Dès l’entrée en scène, l’atmosphère s’installe comme un coup de poing intimiste, une urgence silencieuse qui nous tient en haleine. La comédienne Bwanga Pilipili incarne avec une intensité rare, Rita. La présence qu’elle déploie emporte tout sur son passage. On sort de cette expérience transformé, le souffle troublé par ce qui a été dit et ce qui reste à entendre.

Ce spectacle est un manifeste de la voix féminine, de celles qu’on a longtemps réduites au silence, à l’ombre du pouvoir et de la norme. Bwanga Pilipili ne se contente pas d’interpréter. Elle porte chaque mot, chaque souffle, chaque peur, chaque larme, chaque doute, chaque souffrance. Elle fait résonner le cri intérieur avec puissante, les violences subies, les exigences de dignité qui demeurent malgré tout présent. Le dispositif scénique est d’une sobriété audacieuse avec juste un micro en pied, de la musique et quelques éclairages. Ainsi cela laisse au texte et aux émotions de circuler librement, sans jamais alourdir. Et aussi de permettre aux spectateurs de pouvoir être touché par ce qui nous est délivré. Dans ce face-à-face tendu, on ressent la force de l’intime confronté à l’institutionnel, la douleur contenue, la rage tapie, le racisme intégré… Surtout, on sent l’élan de résistance qui ne faiblit jamais et cette voix qui se refuse à être étouffée.

La pièce explore aussi la question des héritages coloniaux, des identités déplacées, des attentes imposées aux corps et aux âmes. Qui permet à certains de parler, à d’autres de demeurer invisibles ? Le parcours de Rita, femme installée camerounaise contrainte de devenir aide-ménagère-nounou-esclave sexuelle-épouse en Belgique d’un certain Christian. Son prénom pouvait faire croire qu’il était un homme saint. Au contraire, son récit révèle les renversements cruels du désir d’élévation, surtout de cet homme. Il frappe Rita pour prendre le pouvoir, se sentir fort et lui aussi avoir du pouvoir. On demande à Rita d’oublier ces racines et devenir ce que l’on veut d’elle, de devenir ce que les gens pense d’elle. Ses blessures on exige de les taire et ses combats on les juge illégitimes. Une femme noire ne peut pas réfléchir? espérer? réfléchir? Son fils, l’adorable Mathis en sait quelque chose car le racisme, il le vit au quotidien, d’autant plus à l’école. « Qu’est-ce qui peut être grave à 9 ans? » Qu’est-ce qui justifie qu’un policier mette son genou pour écraser le corps de l’enfant au sol. « Il n’arrive plus à respirer ». La tension est palpable et la lumière de Kelig Le Bars propose une création extraordinaire au service de l’artiste du texte. Le texte de Laurène Marx creuse ces fractures avec des mots tranchants, des fulgurances, des silences qui font sens. L’écriture, tour à tour combative et vulnérable, hante longtemps l’esprit et fait émerger une colère dense. On a envie de se plonger dans l’ouvrage. A cela se rajoute aussi le magnifique travail de mise en musique de Laurène Marx qui donne ce cocon pour bousculer nos émotions et nous donne autant envie sourire à la vie que de faire exploser la colère.

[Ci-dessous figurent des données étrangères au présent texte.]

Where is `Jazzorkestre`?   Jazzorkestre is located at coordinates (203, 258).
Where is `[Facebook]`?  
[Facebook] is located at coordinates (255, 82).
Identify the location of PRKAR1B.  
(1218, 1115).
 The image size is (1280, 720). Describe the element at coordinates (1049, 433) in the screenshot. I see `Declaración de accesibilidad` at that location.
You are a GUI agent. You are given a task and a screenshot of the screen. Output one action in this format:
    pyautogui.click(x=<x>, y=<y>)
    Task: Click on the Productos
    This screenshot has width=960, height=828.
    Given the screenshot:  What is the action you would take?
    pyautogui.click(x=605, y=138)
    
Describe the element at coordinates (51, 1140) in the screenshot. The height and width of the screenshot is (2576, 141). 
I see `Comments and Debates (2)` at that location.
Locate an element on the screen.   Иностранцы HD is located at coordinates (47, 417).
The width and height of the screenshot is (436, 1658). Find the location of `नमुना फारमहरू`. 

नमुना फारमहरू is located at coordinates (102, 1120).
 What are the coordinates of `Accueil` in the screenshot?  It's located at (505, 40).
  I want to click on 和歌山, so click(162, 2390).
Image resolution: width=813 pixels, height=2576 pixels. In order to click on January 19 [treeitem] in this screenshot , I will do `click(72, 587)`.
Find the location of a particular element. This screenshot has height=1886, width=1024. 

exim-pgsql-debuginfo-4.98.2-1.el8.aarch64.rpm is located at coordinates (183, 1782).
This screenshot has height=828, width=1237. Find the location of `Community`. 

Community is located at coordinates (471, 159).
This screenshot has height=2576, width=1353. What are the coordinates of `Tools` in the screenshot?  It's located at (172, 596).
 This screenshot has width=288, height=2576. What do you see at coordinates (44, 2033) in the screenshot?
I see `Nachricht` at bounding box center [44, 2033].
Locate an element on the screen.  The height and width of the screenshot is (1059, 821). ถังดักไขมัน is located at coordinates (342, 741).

Portrait de Rita est une œuvre remarquable, vertigineuse et nécessaire. La comédienne y est sublime, magnifique, habitée, magistrale et tellement d’autres choses. C’est un spectacle qui titille les consciences, bouscule les certitudes et ouvre un espace vital pour entendre les silences et les voix longtemps ignorées.